A First District judge could determine this week whether it is legal for the Boy Scouts Inland Northwest Council to exchange a historic Boy Scout camp on Lake Coeur d'Alene in a land swap.
Judge John Luster will hold a hearing Tuesday over the lawsuit against the INC, filed by an organization of Camp Easton proponents who believe the proposal to exchange it in a trade with a developer is illegal.
"We're trying to achieve the final answer," said Tom Little, member of Camp Easton Forever, Inc. "We've got a great legal team. I truly believe they're going to make the judge see the truth."
Camp Easton Forever has requested a summary judgment in which the court declares that camp property is a charitable trust, which can't be sold or traded to a developer.
According to the memorandum supporting the group's motion for summary judgment, the initial land donated for the camp by F.W. Fitze in 1929 was conditioned to always be used for that purpose, which gives it trust status.
The document alludes to minutes of a '29 meeting with the Boy Scouts Idaho Panhandle Council where Fitze indicated his hopes for a permanent camp.
The plaintiffs are also requesting the judge order to halt the land swap proposed by Discovery Land Company, and that judgment be provided before the deal goes through.
"The court must intervene and rule to prevent irreparable harm," the document states.
Little said he was confident about the argument's strength.
"It wasn't our decision, it was Mr. Fitze's decision," said Little, a former Camp Easton ranger. "He made that decision 82, 83 years ago and we need to respect that."

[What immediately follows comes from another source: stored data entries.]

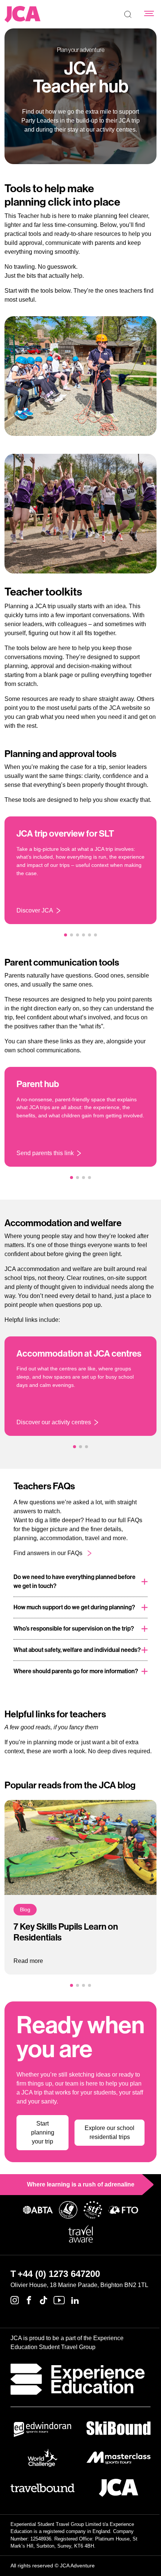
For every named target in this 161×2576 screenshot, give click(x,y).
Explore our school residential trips (109, 2132)
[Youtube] (59, 2300)
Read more (28, 1961)
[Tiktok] (43, 2300)
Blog (25, 1909)
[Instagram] (14, 2300)
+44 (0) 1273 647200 (59, 2274)
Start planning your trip (42, 2132)
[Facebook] (29, 2300)
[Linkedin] (75, 2300)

The INC has also filed a motion for summary judgment, asking for the court to dismiss the plaintiffs' complaints.
The INC's memorandum supporting its motion denies the validity of the meeting minutes where Fitze discussed the property's future.
The minutes were not incorporated into Fitze's deed for the property, the memorandum states, nor were the minutes signed by Fitze.
"According to the plain meaning of the Fitze deed, no trust was created," the document reads.
The deed grants fee simple title to the INC, the memorandum also states.
"The defendants are using Camp Easton, and there is no restriction prohibiting the Boy Scouts from trading the property to acquire a new Boy Scout camp," the document states.
Tim McCandless, scout executive for the INC, could not be reached for comment.
Under Discovery Land Company's proposal, Discovery would gain ownership of the 383 acres of Camp Easton property, if the developer first purchases 270 acres at Sunup Bay and builds an alternative camp there.
Discovery would also provide a $2.5 million endowment for maintenance of Boy Scout camps.
Both of INC's executive and foundation boards have voted to pursue a purchase option agreement with the Arizona developer.
The court hearing is scheduled for 4 p.m. Tuesday in Judge Luster's courtroom in the courthouse on Garden Avenue in Coeur d'Alene.
Camp Easton Forever has sent out a mass email prompting scouts to attend the hearing in uniform, to show support for keeping the camp at its current location on Gotham Bay.
If a summary motion isn't granted, the suit will go to trial.
Attorney Scott Reed, representing Camp Easton Forever, said hearings for summary judgment do pose an additional benefit.
"Even if the party or parties lose the summary judgment, it's made the court well acquainted with the position, which sometimes wouldn't have happened until later in the case," he said.